§ Your goal: Among the entries below, only the lines from the one with "Task: Collapse the" through the one with "original preview eye" are to be retyped, exactly and without pictures.

§ Data for this task:
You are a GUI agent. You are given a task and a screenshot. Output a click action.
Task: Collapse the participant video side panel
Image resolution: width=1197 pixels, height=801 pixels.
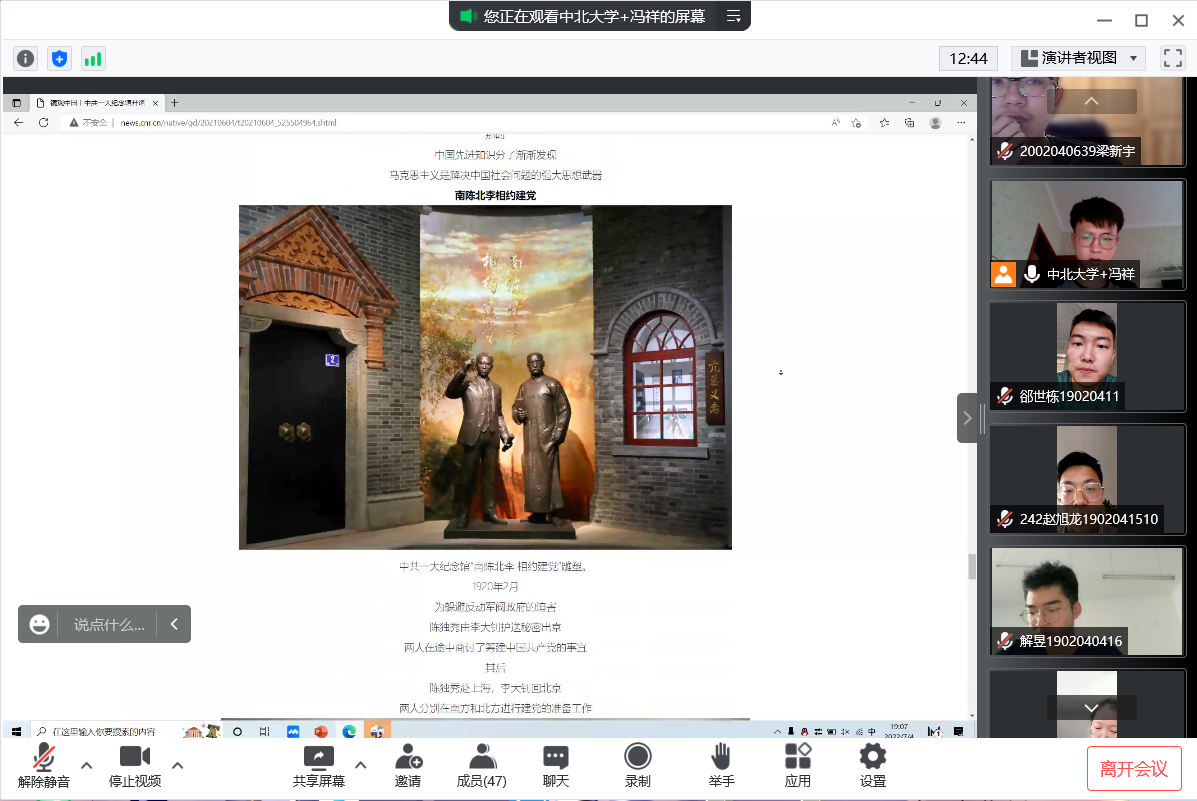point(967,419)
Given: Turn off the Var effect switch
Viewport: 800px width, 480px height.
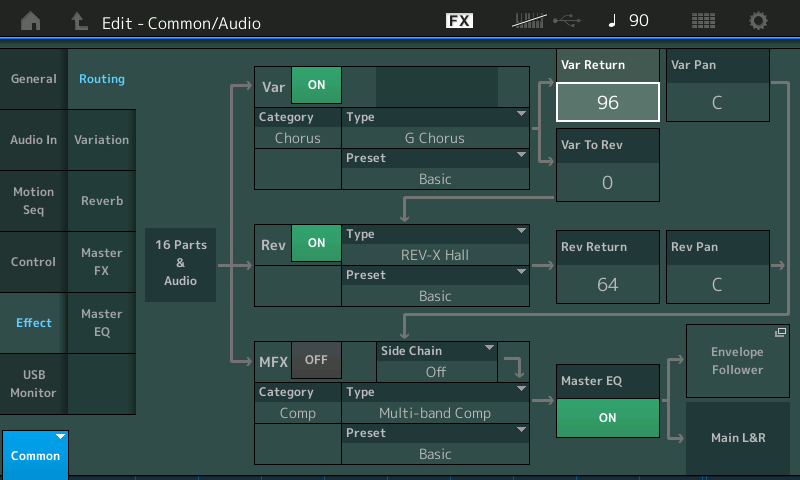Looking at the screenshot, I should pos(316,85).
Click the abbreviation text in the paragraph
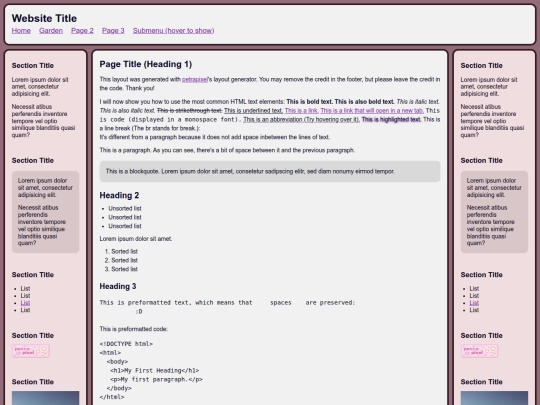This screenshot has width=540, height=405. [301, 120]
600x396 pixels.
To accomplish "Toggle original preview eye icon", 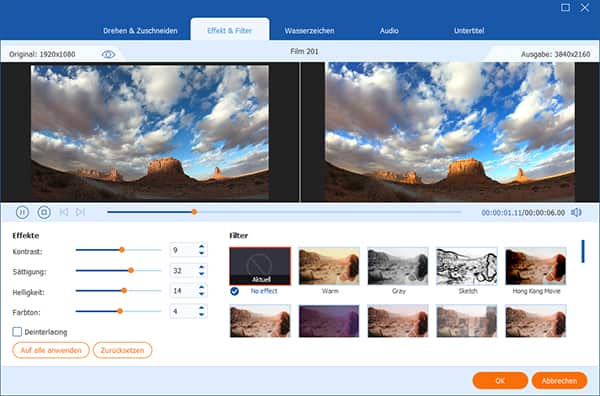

==

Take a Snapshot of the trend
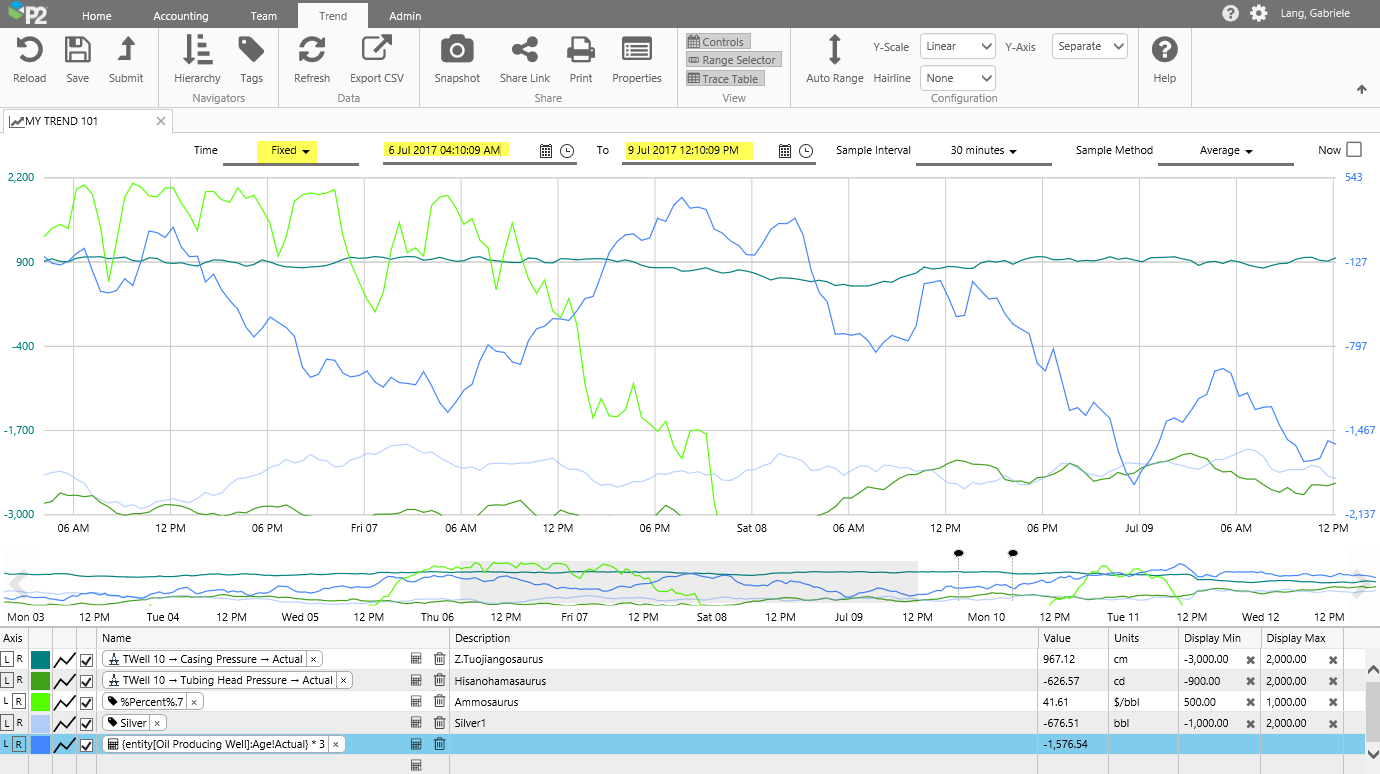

§ Exercise result:
Task: Collapse the participant video side panel
Image resolution: width=1197 pixels, height=801 pixels.
point(967,419)
Given: Turn off the Var effect switch
Viewport: 800px width, 480px height.
Looking at the screenshot, I should pos(316,85).
Click the abbreviation text in the paragraph
This screenshot has width=540, height=405. [301, 120]
600x396 pixels.
To accomplish "Toggle original preview eye icon", 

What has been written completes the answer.